I'm sorry, but I can't agree about the diff ratio thing.  Tram is cause by torque and some movement in the suspension.  Torque is not a result only of the diff ratio, but of the gear in the gearbox used and the engine rpm and the engine size and design.  Therefore there can not be one solution for a diff ratio, because changes with so many other things.  Also, tramp does not happen on just one wheel from the body of the car being rotated sideways.  Stand next to a car trying to spin them up and tramping.  Both wheels will be doing it.  It is only with drag racing cars that the engine can twist the body sideways on its suspension to any significant degree.  The issue is of the diff rotateing about the axle, or moving up and down.  With a 4 link setup, the diff can not rotate, but moves up and down.

Johnny I will try to explain what it means.Looking at the car from the right hand side, imagine a lever arm solidly attached to the rear axle housing and attached to the car frame a distance y forward of the axle.Torque about the wheel axis will be the driveshaft torque times the diff ratio,call this D*R where D=driveshaft torque and R= diff ratio. The force at the end of the lever arm resisting this torque will be D*R/y.
This force can be used to resist the tendency of the driveshaft torque D to lift the right tyre.How?.
Facing the front of the car,imagine the attachment point of the lever arm offset to the right of the car (your left)by an amount x. The force at the attachment point D*R/y multiplyed by x generates a torque which opposes the tendency of the right wheel to lift.For this torque to be equal to D we can say (D*R/y)*x=D
 or D*R/y=D/x
which reduces to R=y/x
that is to say if the diff ratio was 3 to 1 make y three times x and the system is in balance.
A four link system with the links focussed on this point would behave in an equivalent way.

You may be correct in part with this theory, but you need to get out of the office and see what realy happens.  The torque aplyed to the vehicle in this way is not realy that great comparted to other things.  If it was, you would see vehicles rock to one side every time they accelerate.  In the real world, vehicles only rock to one side like this in a noticeable way with drag cars, and thats because they deliberately use soft suspension without anti-roll bars to get maximum grip.  If this type of axle tramp did actualy occur, then it would be easily controlled by fitting a stiffer anti-roll bar.  But if you try this, you will see it does not fix the problem, because the axle tramp is in fact caused buy the axle housing moving up and down (with 4 link), or twisting (leaf springs).  

Once you go over about 300 hp in a rear wheel drive car, even if it has IRS, you will begin to see the sort of axle tramp that is due to the torsional compliance of the driveline. This has the ability to wreck engine mounts and other things, if you keep doing it.

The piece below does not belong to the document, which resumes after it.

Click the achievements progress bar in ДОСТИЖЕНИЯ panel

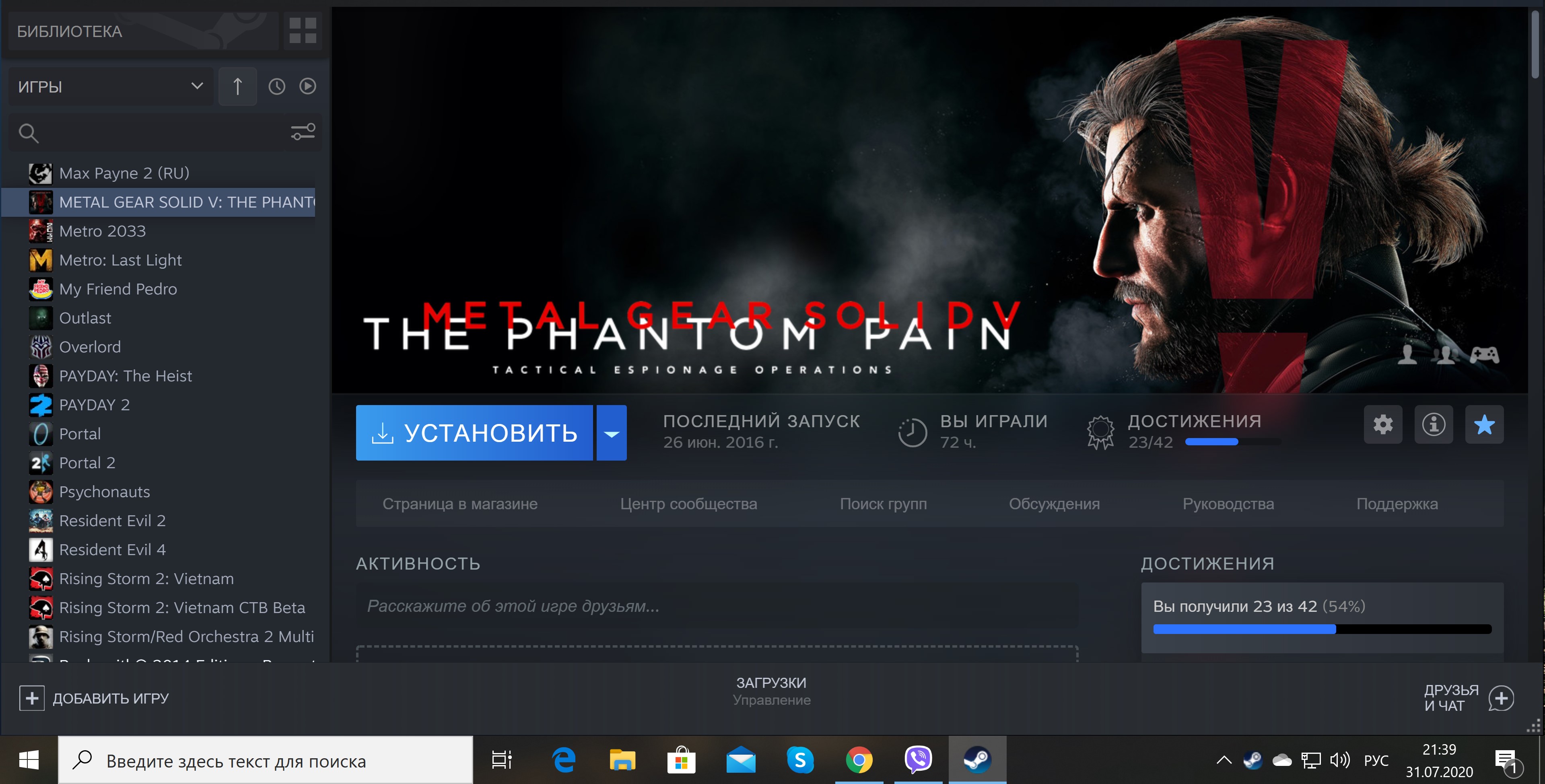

BEATH's hypothesis is the other sort, wheels lifting due to poor anti-squat geometry on live rear axle cars, doesn't seem to be much of a durability problem on the cars I've worked on - lifting the inside wheel and losing traction that way is pretty harmless. I don't think a bigger sta bar will cure it since the problem is lack of vertical compliance, not too much. Milliken says increasing the front sta bar may help, since that will hold the car flatter on the road without hurting the rear wheel rates.

I haven't sat down and puzzled through Beath's explanation of a geometrical solution, but we use a similar idea to mount the diff in an IRS or 4wd, so that the diff pitches but does not roll in response to torque. That is why the diff bushes are either offset or of different rates.









 

Cheers

Greg Locock